How to use dehydrated vegetables when backpacking?
Below are the many ways to incorporate dehydrated vegetables into your backpacking meals.
- Rehydrate and use them as a salad or side dish. Add hot water to a bowl of dehydrated vegetables and allow them to soak and hydrate. If you want a cold meal, you must soak the dehydrated veggies overnight as they rehydrate.
- Put your vegetables in a grinder and grind them into powder. Put the vegetable powder in a jar or sealable bag for backpacking. You can use the powder to flavor and increase the nutrient content of your soups, oats, quinoa, noodles, and tofu.
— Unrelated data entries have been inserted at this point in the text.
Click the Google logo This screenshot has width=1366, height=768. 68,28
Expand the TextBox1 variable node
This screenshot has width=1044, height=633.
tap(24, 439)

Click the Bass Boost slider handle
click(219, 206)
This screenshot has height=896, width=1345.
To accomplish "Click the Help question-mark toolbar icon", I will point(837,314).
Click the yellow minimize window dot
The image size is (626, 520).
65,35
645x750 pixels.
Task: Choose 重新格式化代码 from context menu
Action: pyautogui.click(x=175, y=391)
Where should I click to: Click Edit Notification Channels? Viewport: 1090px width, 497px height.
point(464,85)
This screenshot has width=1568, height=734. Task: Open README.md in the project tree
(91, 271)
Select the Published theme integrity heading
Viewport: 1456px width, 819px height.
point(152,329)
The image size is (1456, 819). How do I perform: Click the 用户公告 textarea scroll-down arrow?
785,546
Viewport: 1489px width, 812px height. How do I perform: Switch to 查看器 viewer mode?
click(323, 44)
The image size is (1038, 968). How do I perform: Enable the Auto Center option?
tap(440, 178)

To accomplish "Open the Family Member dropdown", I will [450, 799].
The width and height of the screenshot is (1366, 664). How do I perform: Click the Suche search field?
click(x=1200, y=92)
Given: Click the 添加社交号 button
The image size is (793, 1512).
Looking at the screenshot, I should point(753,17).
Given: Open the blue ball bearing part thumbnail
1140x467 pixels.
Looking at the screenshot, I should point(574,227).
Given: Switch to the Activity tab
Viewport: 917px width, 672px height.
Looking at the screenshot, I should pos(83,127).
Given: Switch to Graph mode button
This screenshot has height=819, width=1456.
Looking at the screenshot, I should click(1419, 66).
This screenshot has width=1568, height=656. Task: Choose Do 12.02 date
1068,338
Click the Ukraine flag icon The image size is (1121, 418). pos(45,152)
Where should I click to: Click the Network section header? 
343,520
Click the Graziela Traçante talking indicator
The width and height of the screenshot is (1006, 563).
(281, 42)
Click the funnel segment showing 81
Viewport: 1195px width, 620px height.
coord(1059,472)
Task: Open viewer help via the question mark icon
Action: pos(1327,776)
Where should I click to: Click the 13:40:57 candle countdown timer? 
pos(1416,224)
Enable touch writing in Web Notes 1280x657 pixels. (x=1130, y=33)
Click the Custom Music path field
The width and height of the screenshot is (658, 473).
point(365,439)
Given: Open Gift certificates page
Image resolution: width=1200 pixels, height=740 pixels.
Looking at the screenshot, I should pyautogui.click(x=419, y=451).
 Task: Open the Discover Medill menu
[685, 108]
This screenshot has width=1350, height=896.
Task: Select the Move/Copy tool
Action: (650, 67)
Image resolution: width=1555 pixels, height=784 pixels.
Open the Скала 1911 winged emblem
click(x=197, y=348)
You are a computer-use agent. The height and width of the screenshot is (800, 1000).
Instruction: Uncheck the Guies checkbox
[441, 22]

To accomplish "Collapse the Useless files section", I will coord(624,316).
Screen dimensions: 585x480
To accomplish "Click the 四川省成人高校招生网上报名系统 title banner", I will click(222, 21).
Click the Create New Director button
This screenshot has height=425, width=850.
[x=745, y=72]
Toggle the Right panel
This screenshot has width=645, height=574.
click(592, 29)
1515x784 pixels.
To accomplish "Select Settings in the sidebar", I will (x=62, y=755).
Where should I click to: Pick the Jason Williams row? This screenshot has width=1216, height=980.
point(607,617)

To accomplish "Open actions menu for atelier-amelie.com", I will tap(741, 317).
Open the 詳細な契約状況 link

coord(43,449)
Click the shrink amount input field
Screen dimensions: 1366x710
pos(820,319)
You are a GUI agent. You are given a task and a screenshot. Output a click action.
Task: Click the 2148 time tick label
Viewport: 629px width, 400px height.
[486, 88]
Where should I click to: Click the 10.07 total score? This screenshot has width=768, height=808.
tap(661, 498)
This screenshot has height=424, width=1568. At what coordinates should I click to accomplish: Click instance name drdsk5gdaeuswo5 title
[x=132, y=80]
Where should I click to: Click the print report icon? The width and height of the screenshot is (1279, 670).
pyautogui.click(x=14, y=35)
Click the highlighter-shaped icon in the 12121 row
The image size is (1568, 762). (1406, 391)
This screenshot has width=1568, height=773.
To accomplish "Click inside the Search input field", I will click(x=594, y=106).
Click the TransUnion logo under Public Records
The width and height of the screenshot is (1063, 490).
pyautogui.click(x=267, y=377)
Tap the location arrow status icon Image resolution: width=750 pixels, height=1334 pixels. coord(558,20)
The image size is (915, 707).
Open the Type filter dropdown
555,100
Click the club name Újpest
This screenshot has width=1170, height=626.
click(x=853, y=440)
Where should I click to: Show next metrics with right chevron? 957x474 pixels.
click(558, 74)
- Slice fresh vegetables, marinade them, dehydrate them, and eat them like a snack. You can make chips from beets, kale, and potatoes, which will also save you space.
- Pour the dehydrated veggies into soups and stews.
- Add a few dehydrated fruits to your drinking water for additional flavor and healthy sugar that the fruits will slowly release into the water as they rehydrate.
Wrapping it up
With the help of this article, you should not settle for bland, tasteless food in the wild. There are plenty of flavorful plant-based food options that you can eat that will support your hiking needs.
Also, remember to stock more carbs, healthy fats and oils for energy, proteins for cell rejuvenation, and water and electrolytes for hydration.